I haven’t overly enjoyed nursing any of my kids.
Breastfeeding is a wonderful thing, in theory. I don’t argue with that.
But for me each time I go to nurse my child, I am overcome with extreme emotion, intense thirst and incredible exhaustion.
It has become worse with each child.
This Sunday I was preaching and I went to nurse Eli before I went over to the church. I was feeling positive, excited and totally overwhelmed with God’s presence.
Instantly I felt the life drain out of me. Tears started to well up in my eyes like usual, and I felt I could drink litres of water. I was just so tired.
In this nursing moment, I suddenly feel like I can’t do anything. I can’t keep up with my kids, cook meals, do laundry, preach a sermon, write a book, lead worship, of maintain relationships.

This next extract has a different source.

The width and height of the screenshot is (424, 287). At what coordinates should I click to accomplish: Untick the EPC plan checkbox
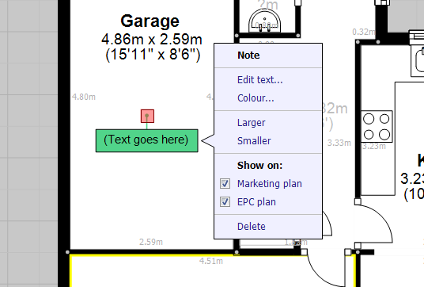tap(225, 202)
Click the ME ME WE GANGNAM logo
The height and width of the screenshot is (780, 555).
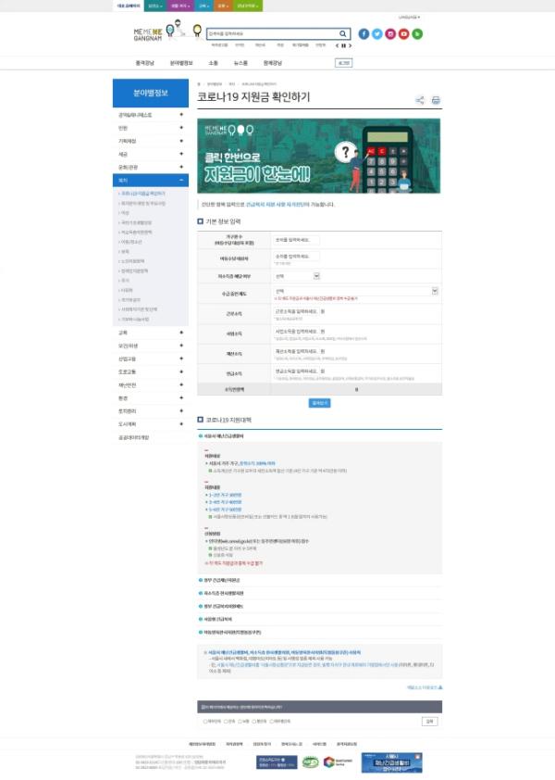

I feel dead tired, hungry and thirsty. The life seems to be draining right out of my body.
The moment is so intense, I have a hard time keeping my eyes on what it will be like twenty minutes from then when my baby is done eating.
Then the moment passes and I am fine. Sometimes I even forget my thirst, and don’t refill my water cup.
The Lord said to me today this is what it is like for some of us in life. We go through moments that are so intense and we feel separate from God, and so extremely thirsty.
We are like the psalmist who cried out
O God, you are my God;
I earnestly search for you.
My soul thirsts for you;
my whole body longs for you
in this parched and weary land
where there is no water.
These moments of intense thirst for the Lord leave us wondering where God is. In these times it feels nearly impossible to see a way out.
But just like that, in a moment, the situation changes.
When the storm calms, we maybe don’t drink deep and replenish ourselves because the intensity has vanished.
I love what comes in the following verses of Psalm 63.
I have seen you in your sanctuary
and gazed upon your power and glory.
Your unfailing love is better than life itself;
how I praise you!
Even in the midst of his intense thirst for God, he declares that he has seen God and he has seen him move, and HE KNOWS beyond a shadow of a doubt that the Lord’s unfailing love is deeper than any other.
Don’t forget that today. No matter how deep your thirst. No matter how alone you feel. Remind yourself of the goodness of God.
Don’t lose sight of the fact that literally in an instant your situation could change, and you need to be ready to drink deep of the Lord when it comes easy, and declare that you’ve experienced him when it’s hard.